The Harry Potter e-books will be available beginning in October from the online store at Pottermore.com, a move that allows Ms. Rowling to circumvent the traditional retailing structure of bookselling. Bookstore chains and independents, which heavily promoted the release of Harry Potter books with splashy midnight release parties, will be left out of the e-book sales, but Ms. Rowling’s publishers, Scholastic and Bloomsbury, will receive a share of the revenues. Information on pricing will not be available until closer to the sale date.

The Pottermore site will include additional material that Ms. Rowling had not included in the original books, and the e-book editions are expected to contain illustrations and interactivity, she said on Thursday. “I’ll be sharing additional information that I’ve been hoarding for years about the world of Harry Potter,” Ms. Rowling told reporters in London. “I can be creative in a medium that didn’t exist back in 1990 when I started writing the books.”

While legions of Harry Potter fans could download e-books to complement the hardcover editions they already own, publishers expect that younger readers who did not experience the original frenzy surrounding Harry Potter books could discover them in digital form first. The electronic editions will be compatible with all major e-readers. Ms. Rowling’s publisher in the United States, Scholastic, said it would provide marketing and promotional support to help sell directly to schools and parents. “This will surely inspire more interest in the series and bring a whole new generation of readers to Harry Potter,” Scholastic said in a statement.

The release of the e-books could dampen the rampant piracy of the Harry Potter books, which are among the most pirated on file-sharing sites, a practice that has frustrated Ms. Rowling and her publishers for years.

All seven Harry Potter books smashed sales records, selling 450 million copies worldwide, and were translated into 70 languages. The final film in the franchise, “Harry Potter and the Deathly Hallows Part 2,” is scheduled to open in the U.S. on July 15.

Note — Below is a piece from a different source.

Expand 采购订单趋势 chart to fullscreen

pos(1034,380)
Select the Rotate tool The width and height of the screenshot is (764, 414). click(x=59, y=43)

The arrangement Ms. Rowling described on Thursday was unusual by publishing standards, but perhaps only possible for an author with her wealth and clout. Most publishers will not acquire the print rights of a book without the digital rights attached. Ms. Rowling invited fans to submit their e-mail addresses to the Web site, which will host an online challenge allowing the winners to enter the finished Web site early. Sony was a partner in developing and building the Web site.